Like Rossetti herself as Syrinx and Daphne from Field’s elegy, Lettice/Lettuce transforms into and transcends her alienation from nonhuman nature only after her death. The liminality of her body between person and plant gestures toward the Field’s recurrent use of “the physical body to engage with spiritual questions” (Wilson 179). In dying, Lettice/Lettuce has “lost her name” (27)—a name which is itself a gesture toward her ultimate absorption into the earth—and the indicators of her humanity in order that the reader might “conceive her free / Where the bright drops be / On the hills” (41-43), in final communion with more-than-human nature through death.

While Rossetti does not portray the same drastic rift between human and more-than-human nature in life as Field, her theology of ultimate redemption after the return of Christ in the end-times parallels Field’s representation of natural communion through death. In “An Old-World Thicket,” Rossetti’s speaker declares that “all the world is passing /… / and [all creatures] are born to die” (113-115). Yet at the end of the poem, she finds solace in the knowledge that she, along with all worshipping creation, is “Journeying together toward the sunlit west” (177).

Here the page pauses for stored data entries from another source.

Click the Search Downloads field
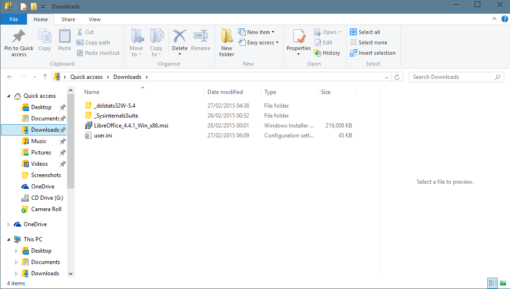 451,77
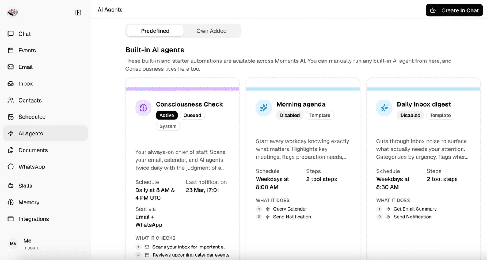
Task: Open Chat from the sidebar
Action: pos(25,34)
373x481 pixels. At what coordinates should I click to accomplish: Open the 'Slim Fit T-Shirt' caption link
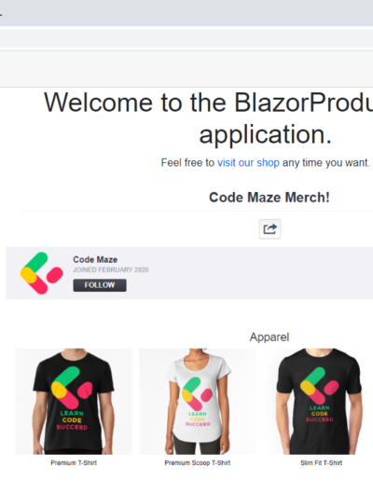point(321,463)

Despite the original discrepancy between the speaker’s internal turbulence and “the talk / Of all rejoicing creatures far or near” (159-160), the speaker not only unites with the earth in its sympathetic “mourning with [her] in an undertone” (132) but ultimately enters into communion with it as part of a multiform “homeward flock” (168) moving as one toward a New Earth. For Field, though more-than-human nature is itself harmonized in a cosmic orchestra, it remains divided from humanity and only reconciled in death. For Rossetti, multiform creation is allied in its journey together toward the redemption and unity that all living things reflect. Together, though, Field and Rossetti articulate in their poetry a collectively enmeshed representation of the ultimate communion after death between nature in all its diverse forms.

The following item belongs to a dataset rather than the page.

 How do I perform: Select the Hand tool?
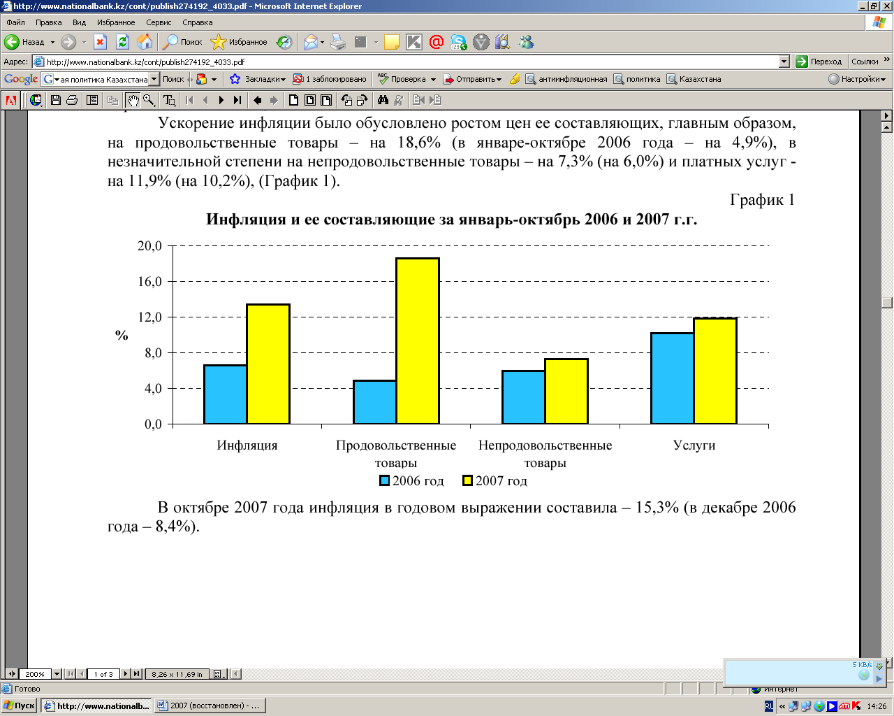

This post could incite further study of representations of nature and religion in the early poetry of Michael Field, a critically neglected topic. Scholars could put Field’s poetry in conversation with the work of more canonical Victorian poets in addition to Rossetti—such as Tennyson and EBB—especially in regards to the sacramental treatment of animals (as in their volume Flame of Love) and the tension between gender and religion as manifest in natural analogy (as in their volume Sight and Song), utilizing the collections in the Armstrong Browning Library to do so. Field’s poetry provides fertile ground for a consideration of the enmeshment between nature and religion in communion with other Victorian poets.

Works Cited

Bickle, Sharon. “Michael Field in Their Time and Ours.” Tulsa Studies in Women’s Literature 29,
no. 1 (2010): 159–79. http://www.jstor.org/stable/41337038.

Bickle, Sharon. “The Fierce Earth: Michael Field’s Pagan Politics.” Hecate 38, no. 1/2 (May
2012): 78–90.

Blain, Virginia H. “Bradley, Katharine Harris pseud. Michael Field, poet.” Oxford
Dictionary of National Biography. 23 Sep. 2004. https://doi-org.ezproxy.baylor.edu/10.1093/ref:odnb/38348.

Laqueur, Thomas Walter. The Work of the Dead: a Cultural History of Mortal Remains.
Princeton University Press, 2015.

Maxwell, Catherine. “Michael Field, death, and the effigy.” Word & Image, 34:1 (2018): 31-39.
DOI: 10.1080/02666286.2017.1327307

Wilson, Cheryl A. “Bodily Sensations in the Conversion Poetry of Michael Field.” Victorian
Poetry 54, no. 2 (2016): 179-197. doi:10.1353/vp.2016.0008.

“lettuce, n.” OED Online, Oxford University Press.